----- DATA FOR PROCESSING

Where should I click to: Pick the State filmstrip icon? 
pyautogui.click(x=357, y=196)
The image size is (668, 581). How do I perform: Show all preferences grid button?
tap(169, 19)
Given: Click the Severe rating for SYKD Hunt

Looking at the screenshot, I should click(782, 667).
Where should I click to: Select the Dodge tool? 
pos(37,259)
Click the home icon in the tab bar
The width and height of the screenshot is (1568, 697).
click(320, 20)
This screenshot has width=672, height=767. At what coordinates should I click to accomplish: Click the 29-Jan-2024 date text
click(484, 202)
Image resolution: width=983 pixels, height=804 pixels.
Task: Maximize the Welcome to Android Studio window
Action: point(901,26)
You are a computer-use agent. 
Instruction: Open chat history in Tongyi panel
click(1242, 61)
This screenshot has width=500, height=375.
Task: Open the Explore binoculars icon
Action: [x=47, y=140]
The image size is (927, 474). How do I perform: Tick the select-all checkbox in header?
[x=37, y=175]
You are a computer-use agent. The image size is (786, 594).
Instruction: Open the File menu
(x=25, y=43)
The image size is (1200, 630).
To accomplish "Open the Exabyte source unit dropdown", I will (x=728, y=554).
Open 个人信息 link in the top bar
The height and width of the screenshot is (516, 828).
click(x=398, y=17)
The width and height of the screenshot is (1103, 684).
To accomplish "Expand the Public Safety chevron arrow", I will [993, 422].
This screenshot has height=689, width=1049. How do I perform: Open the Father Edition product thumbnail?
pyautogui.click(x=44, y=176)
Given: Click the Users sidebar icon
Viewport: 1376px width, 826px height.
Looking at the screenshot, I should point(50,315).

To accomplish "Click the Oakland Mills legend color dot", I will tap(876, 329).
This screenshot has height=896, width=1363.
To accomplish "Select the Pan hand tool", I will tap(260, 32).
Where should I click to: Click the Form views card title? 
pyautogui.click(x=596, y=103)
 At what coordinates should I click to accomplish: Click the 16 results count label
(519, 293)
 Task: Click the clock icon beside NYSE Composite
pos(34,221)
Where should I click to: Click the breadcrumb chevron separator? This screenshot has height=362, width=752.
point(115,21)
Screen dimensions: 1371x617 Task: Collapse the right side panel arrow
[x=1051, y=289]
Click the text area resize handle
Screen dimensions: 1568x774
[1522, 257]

----------

» **WHAT IS BEING ASKED**: Word for word, write out all the lines shown above.

» **TASK SOLUTION**:
Where should I click to: Pick the State filmstrip icon? 
pyautogui.click(x=357, y=196)
The image size is (668, 581). How do I perform: Show all preferences grid button?
tap(169, 19)
Given: Click the Severe rating for SYKD Hunt

Looking at the screenshot, I should click(782, 667).
Where should I click to: Select the Dodge tool? 
pos(37,259)
Click the home icon in the tab bar
The width and height of the screenshot is (1568, 697).
click(320, 20)
This screenshot has width=672, height=767. At what coordinates should I click to accomplish: Click the 29-Jan-2024 date text
click(484, 202)
Image resolution: width=983 pixels, height=804 pixels.
Task: Maximize the Welcome to Android Studio window
Action: point(901,26)
You are a computer-use agent. 
Instruction: Open chat history in Tongyi panel
click(1242, 61)
This screenshot has width=500, height=375.
Task: Open the Explore binoculars icon
Action: [x=47, y=140]
The image size is (927, 474). How do I perform: Tick the select-all checkbox in header?
[x=37, y=175]
You are a computer-use agent. The image size is (786, 594).
Instruction: Open the File menu
(x=25, y=43)
The image size is (1200, 630).
To accomplish "Open the Exabyte source unit dropdown", I will (x=728, y=554).
Open 个人信息 link in the top bar
The height and width of the screenshot is (516, 828).
click(x=398, y=17)
The width and height of the screenshot is (1103, 684).
To accomplish "Expand the Public Safety chevron arrow", I will [993, 422].
This screenshot has height=689, width=1049. How do I perform: Open the Father Edition product thumbnail?
pyautogui.click(x=44, y=176)
Given: Click the Users sidebar icon
Viewport: 1376px width, 826px height.
Looking at the screenshot, I should point(50,315).

To accomplish "Click the Oakland Mills legend color dot", I will tap(876, 329).
This screenshot has height=896, width=1363.
To accomplish "Select the Pan hand tool", I will tap(260, 32).
Where should I click to: Click the Form views card title? 
pyautogui.click(x=596, y=103)
 At what coordinates should I click to accomplish: Click the 16 results count label
(519, 293)
 Task: Click the clock icon beside NYSE Composite
pos(34,221)
Where should I click to: Click the breadcrumb chevron separator? This screenshot has height=362, width=752.
point(115,21)
Screen dimensions: 1371x617 Task: Collapse the right side panel arrow
[x=1051, y=289]
Click the text area resize handle
Screen dimensions: 1568x774
[1522, 257]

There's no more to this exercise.